Nací en un pueblo que siempre ha vivido en guerra, con un ejército que lucha cada día por defender mi territorio. Dos sonidos son la banda sonora de mi vida: el que producen las aguas del río junto al que vivo y el ruido de las espadas que, desde el otro lado del monte, llegan a mi orilla. Las historias que mi padre me contaba desde niño trataban siempre de guerreros que lucharon cada día por mantener vivo el honor del pueblo: unos murieron en batalla y otros sobrevivieron a todas ellas dejando este mundo junto al fuego de su hogar.
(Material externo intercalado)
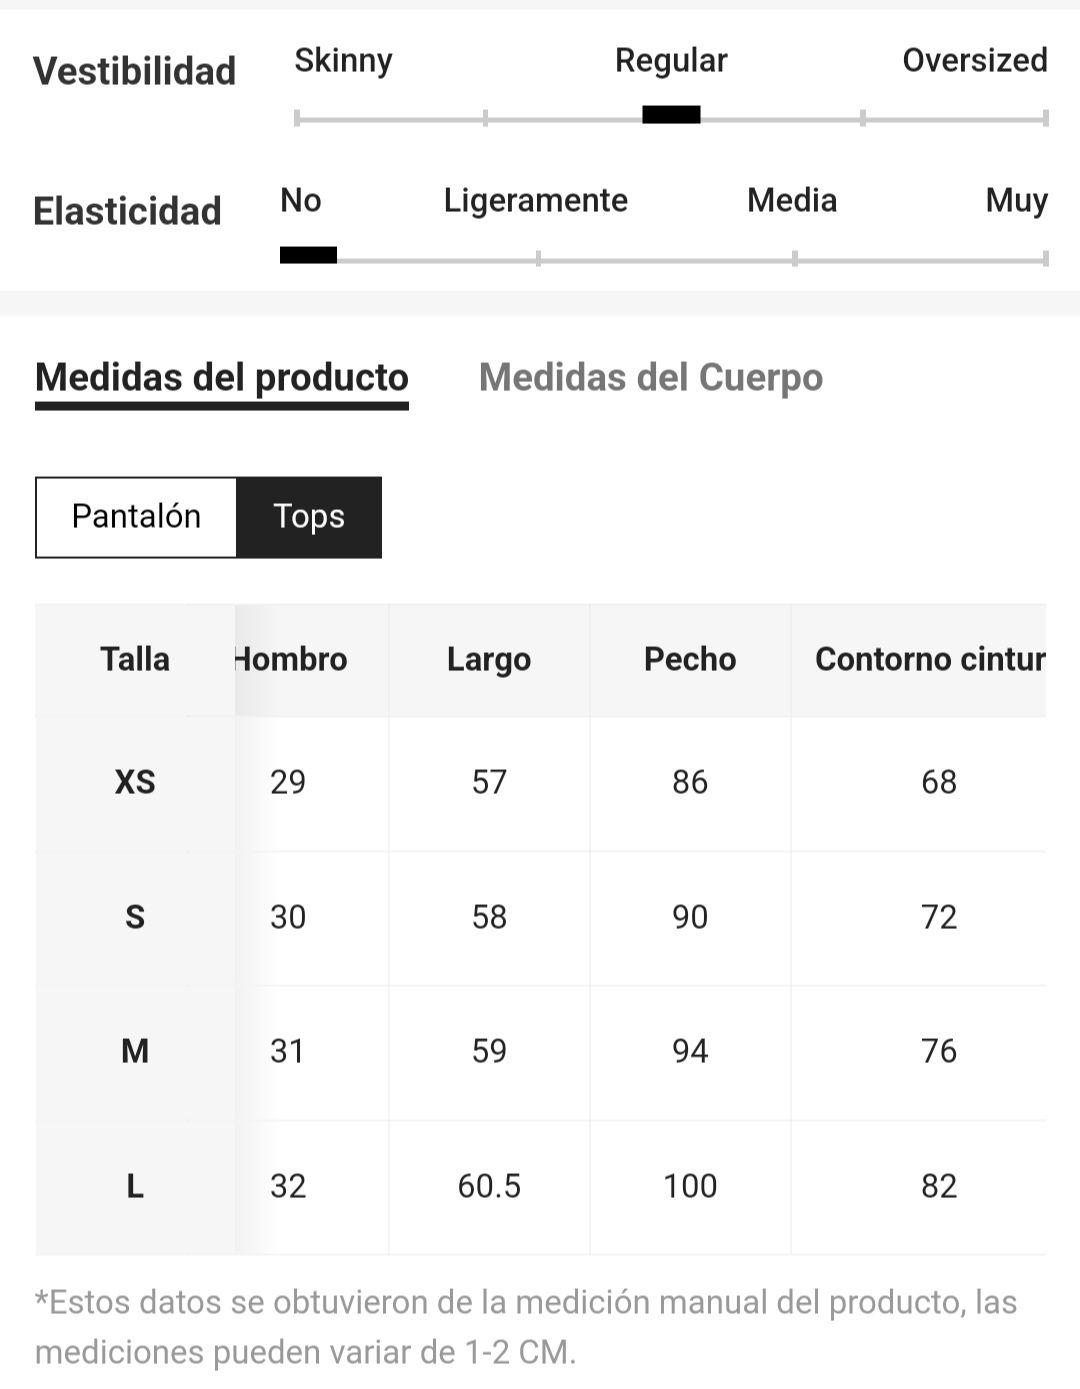Select the S size row label
This screenshot has height=1389, width=1080.
click(135, 917)

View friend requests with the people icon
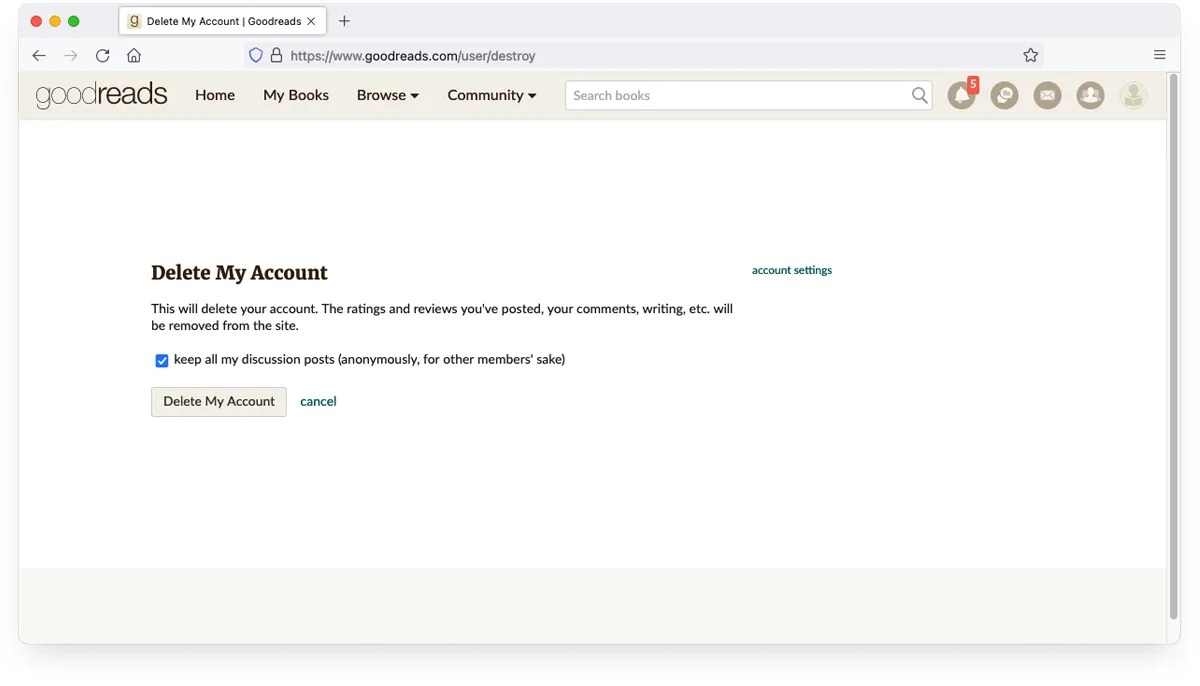[1090, 95]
Pero mi historia favorita era la de un guerrero, al que apodaron “la Bruja”, quién sabe si era por su aspecto físico o porque dentro de su cabaña era capaz de fabricar una pócima con la que nunca conoció el miedo. Siempre se lanzaba encabezando las hordas y le daba igual si terminaba la batalla levantando su espada en alto con su caballo pisando las hogueras o si acababa en el suelo malherido. Una vez el rey lo llamó para que se uniera a su ejército pero él sintió compasión por los regidores del pueblo y se quedó aquí sin que nadie notara un antes y un después.
Desde pequeño, yo supe que nunca valdría para la lucha, por eso busqué un trabajo entre aquellos que preparaban cada noche la comida para los guerreros, los que curaban sus heridas, los que limpiaban sus espadas o los que remendaban sus ropajes y, como mi sitio está junto al río, decidí ser el que llenaba su cubo de agua para llevarlo al lugar adonde todas las noches regresaban los guerreros y que ése agua fuera el que ellos bebieran y con el que limpiaran sus heridas.
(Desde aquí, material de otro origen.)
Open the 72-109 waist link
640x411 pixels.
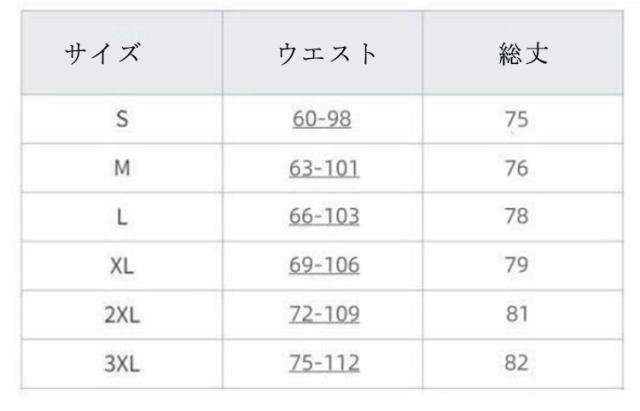pos(322,314)
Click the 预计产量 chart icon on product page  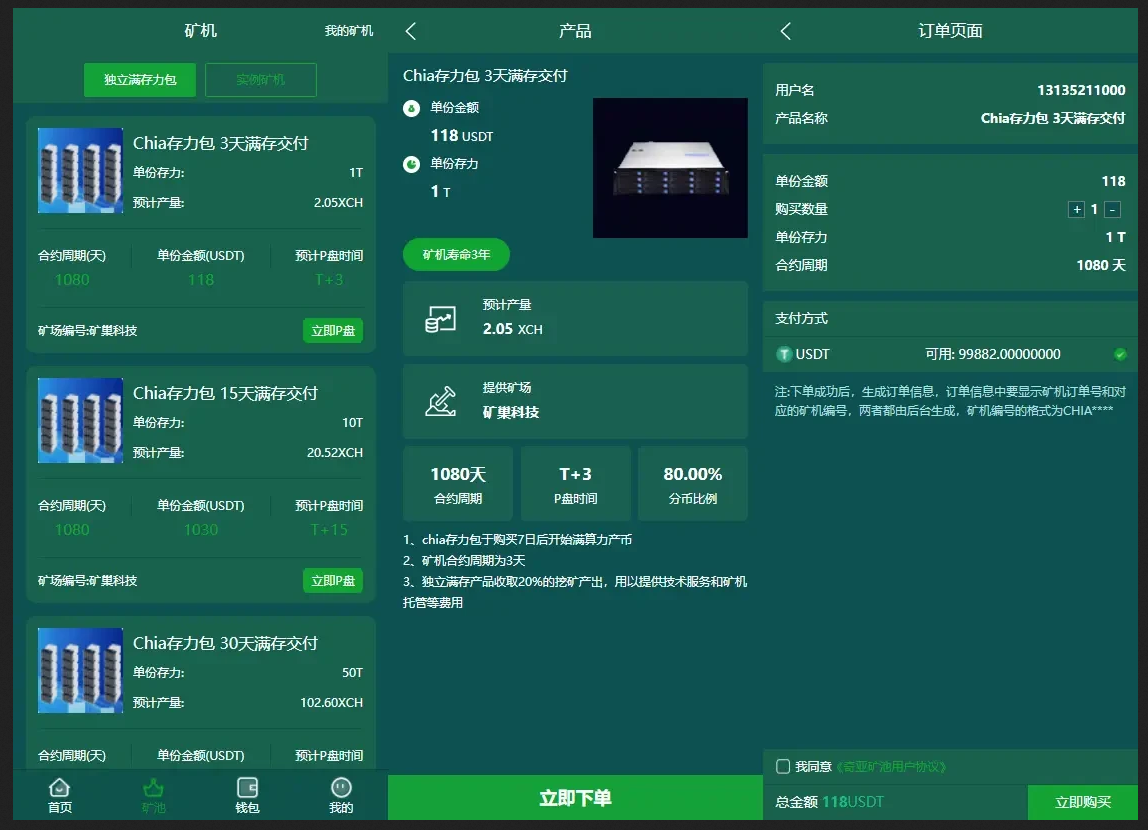(x=440, y=319)
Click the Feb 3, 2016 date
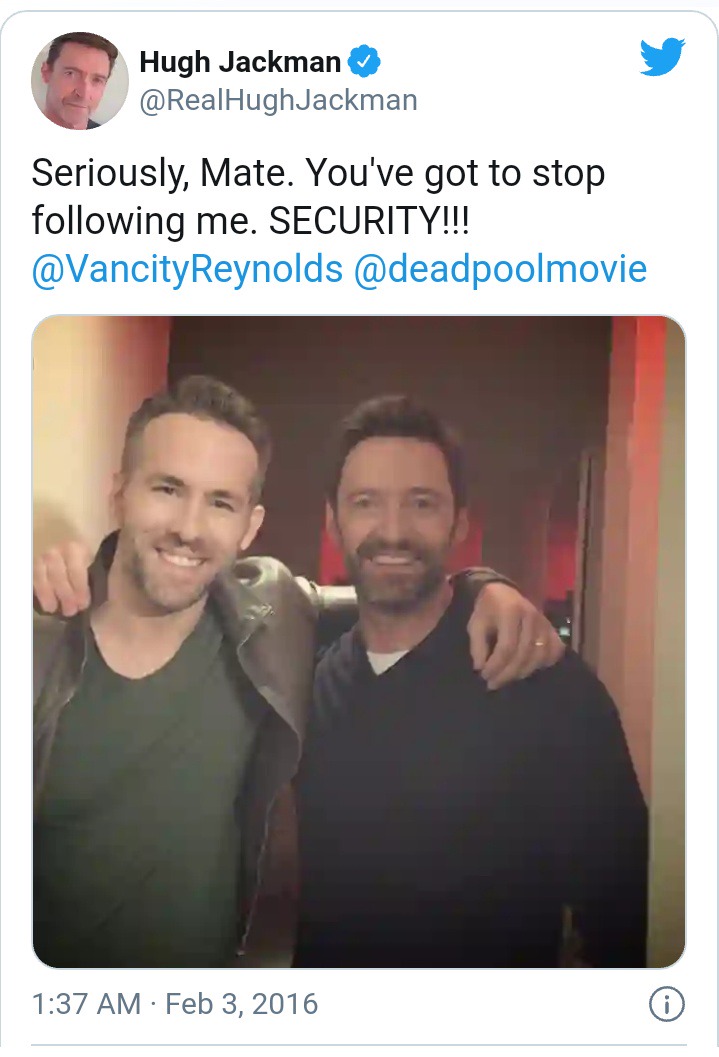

Como era de esperar, llegó un día en que “la Bruja” dejó la primera línea y ocupó un lugar en la roca más alta desde la que gritaba a los guerreros dirigiendo sus movimientos. Nunca olvidaré la noche en que, de regreso a la aldea, la Bruja me sonrió cuando cogió el cuenco de agua con sus manos.
En un frío atardecer, cuando estaba dormitando a la orilla del río recordando historias de batallas, el río me susurró que podía ir cada noche al bosque y escribir con mi navaja en las cortezas de los árboles esas historias y las que surgiesen cada día y eso hice. Cada noche, cuando los guerreros terminaban su agua, yo recogía mi cubo para volver a casa, me adentraba en el bosque y, con la luz de la luna o completamente a oscuras, escribía en los árboles lo que mi corazón me pedía.
El pueblo estuvo dos veces a punto de ser devastado por las antorchas de los pueblos invasores pero la Bruja siempre encontró la manera de ordenar a sus hombres para evitarlo. También sucedió que algún rayo cayó al junto a la roca en el que el eterno guerrero se subía cada día pero la fuerza de su cuerpo fue capaz de sobrevivir a la descarga.
Un día, cuando subía el agua a la plaza del pueblo, escuché que los gobernadores del pueblo habían ordenado al emblemático jefe guerrero a bajarse de su roca porque decían que habían conocido a otro jefe procedente de otro pueblo que sería capaz de dirigir mejor nuestro ejército. Desde entonces, le pido al río que me despierte de ese mal sueño pero pasan los días y el viento ya no me trae la voz del jefe guerrero de mi vida. Solo el río entiende mi pesar, solo el río sabe por qué ya no soy capaz de levantar el peso de mi cubo y llevar el agua como hice toda mi vida pero ni siquiera el río sabe en qué lugar del bosque he perdido mi navaja.